::: Recorded information :::

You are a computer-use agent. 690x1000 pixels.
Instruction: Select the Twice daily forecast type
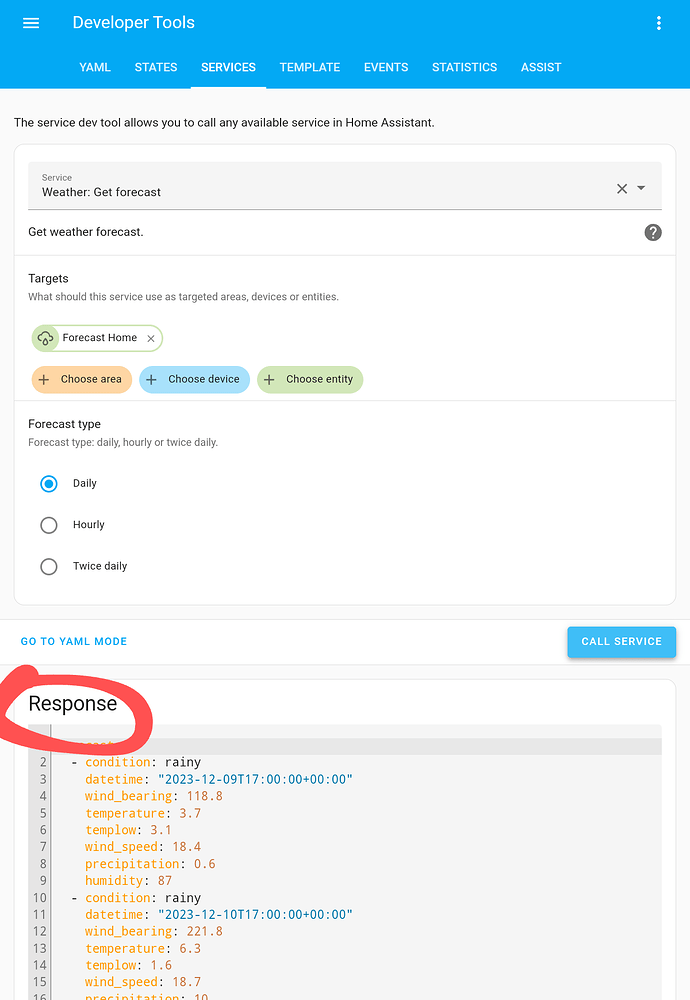click(48, 566)
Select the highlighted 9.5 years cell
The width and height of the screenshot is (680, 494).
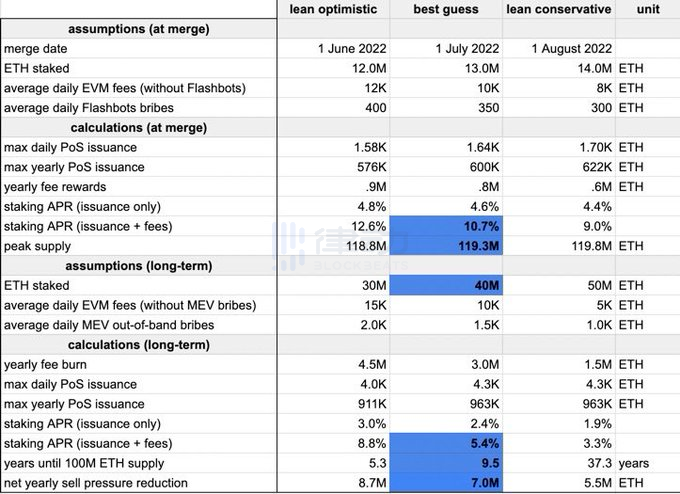click(446, 464)
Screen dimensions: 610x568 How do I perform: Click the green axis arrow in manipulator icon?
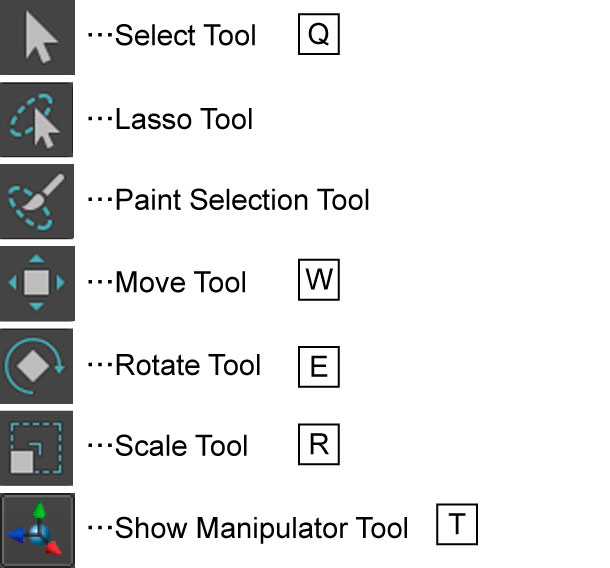pyautogui.click(x=39, y=512)
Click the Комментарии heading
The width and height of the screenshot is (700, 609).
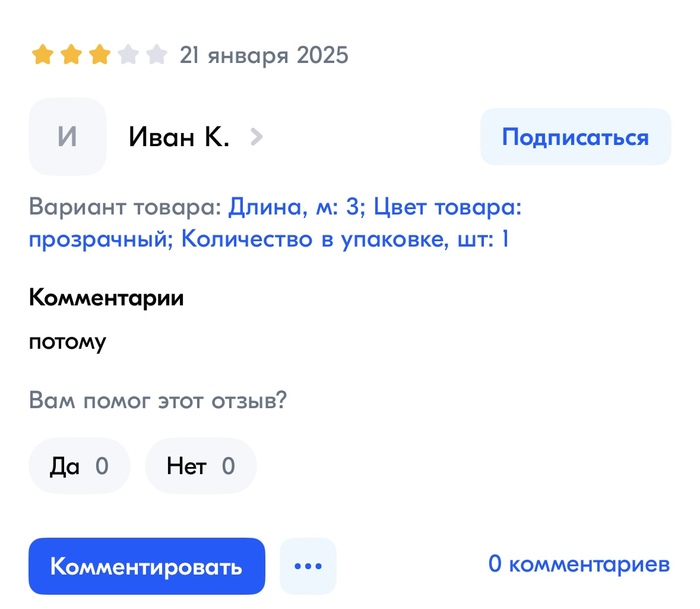106,297
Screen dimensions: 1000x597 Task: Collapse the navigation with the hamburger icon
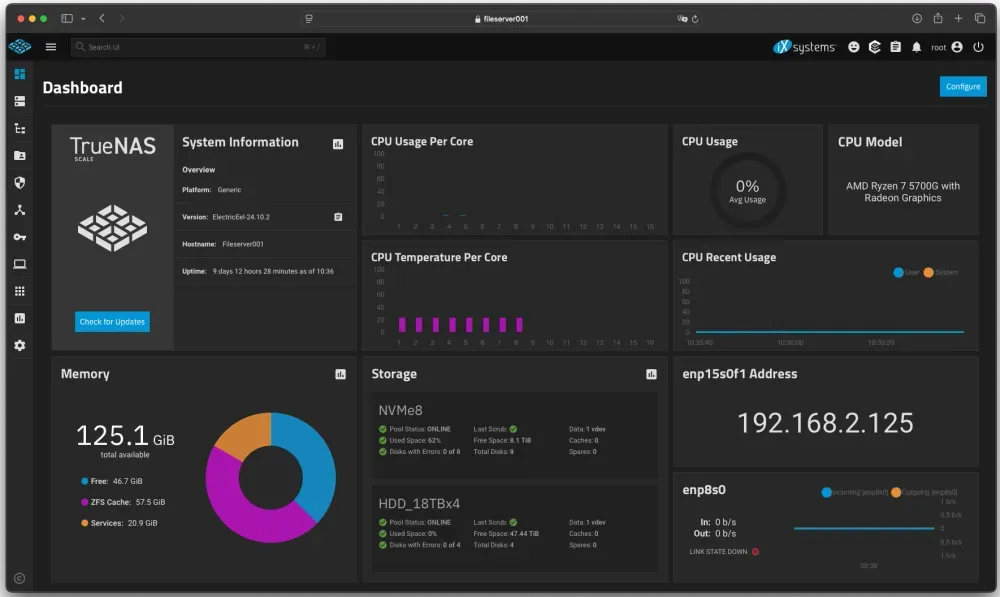(x=49, y=46)
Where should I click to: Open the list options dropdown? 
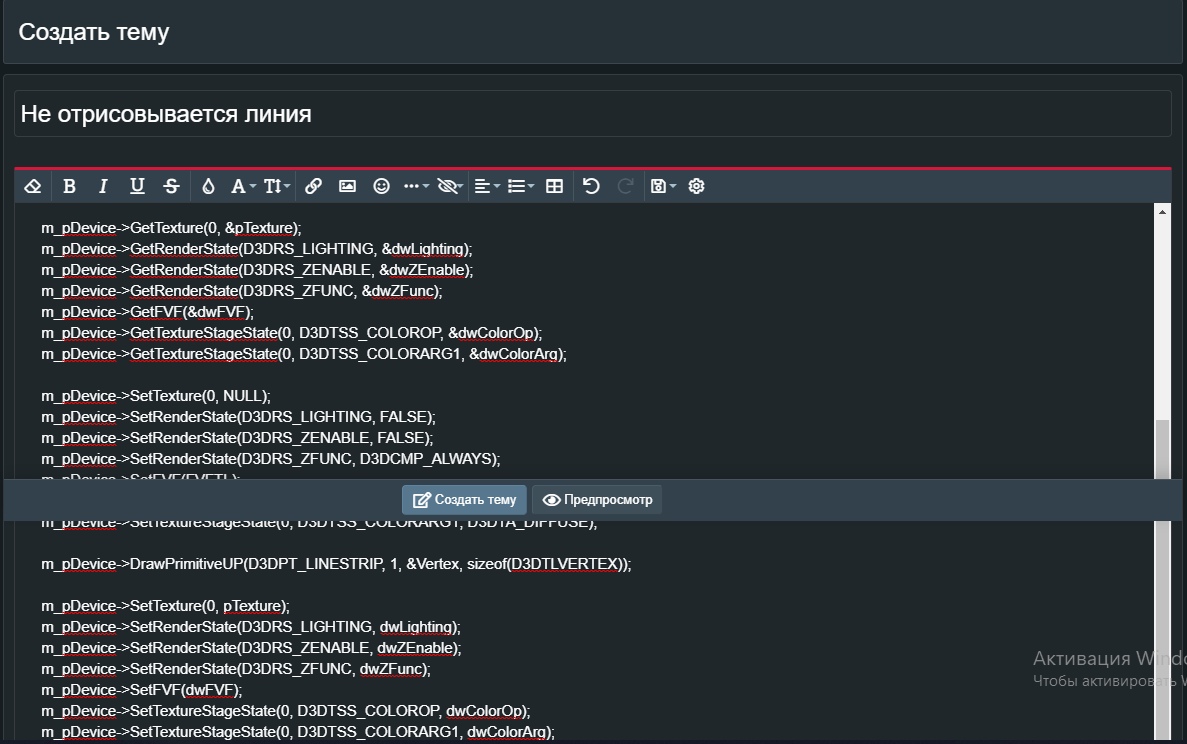tap(521, 186)
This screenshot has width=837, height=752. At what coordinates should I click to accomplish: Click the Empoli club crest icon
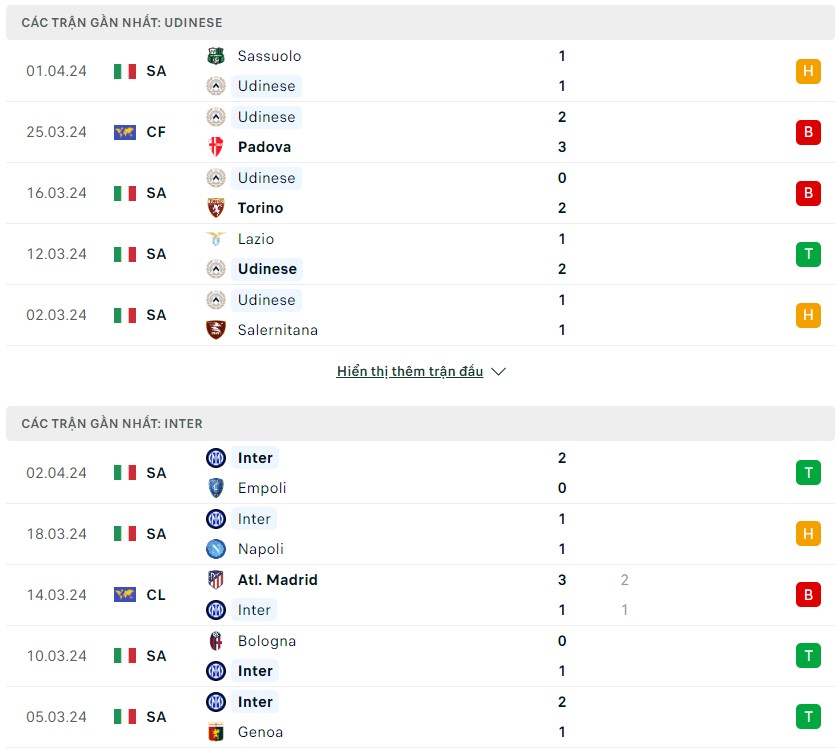tap(216, 488)
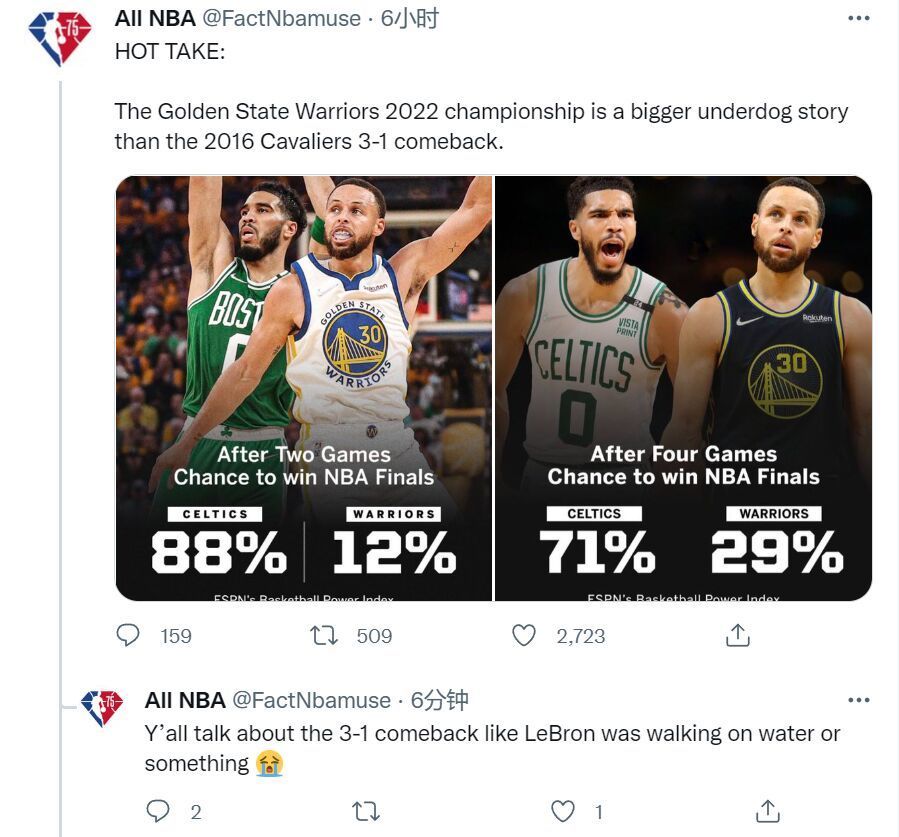Retweet the LeBron walking on water reply
The height and width of the screenshot is (837, 899).
(366, 811)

:::

> **Directions**
Could you write the entries out again exactly, without their pictures?

> **Response for this exercise**
You are a computer-use agent. 690x1000 pixels.
Instruction: Select the Twice daily forecast type
click(48, 566)
Select the highlighted 9.5 years cell
The width and height of the screenshot is (680, 494).
click(446, 464)
Screen dimensions: 610x568 How do I perform: Click the green axis arrow in manipulator icon?
pyautogui.click(x=39, y=512)
Click the Комментарии heading
The width and height of the screenshot is (700, 609).
106,297
Screen dimensions: 1000x597 Task: Collapse the navigation with the hamburger icon
(x=49, y=46)
Where should I click to: Open the list options dropdown? 
tap(521, 186)
This screenshot has width=837, height=752. At what coordinates should I click to accomplish: Click the Empoli club crest icon
tap(216, 488)
Retweet the LeBron walking on water reply
The height and width of the screenshot is (837, 899).
(366, 811)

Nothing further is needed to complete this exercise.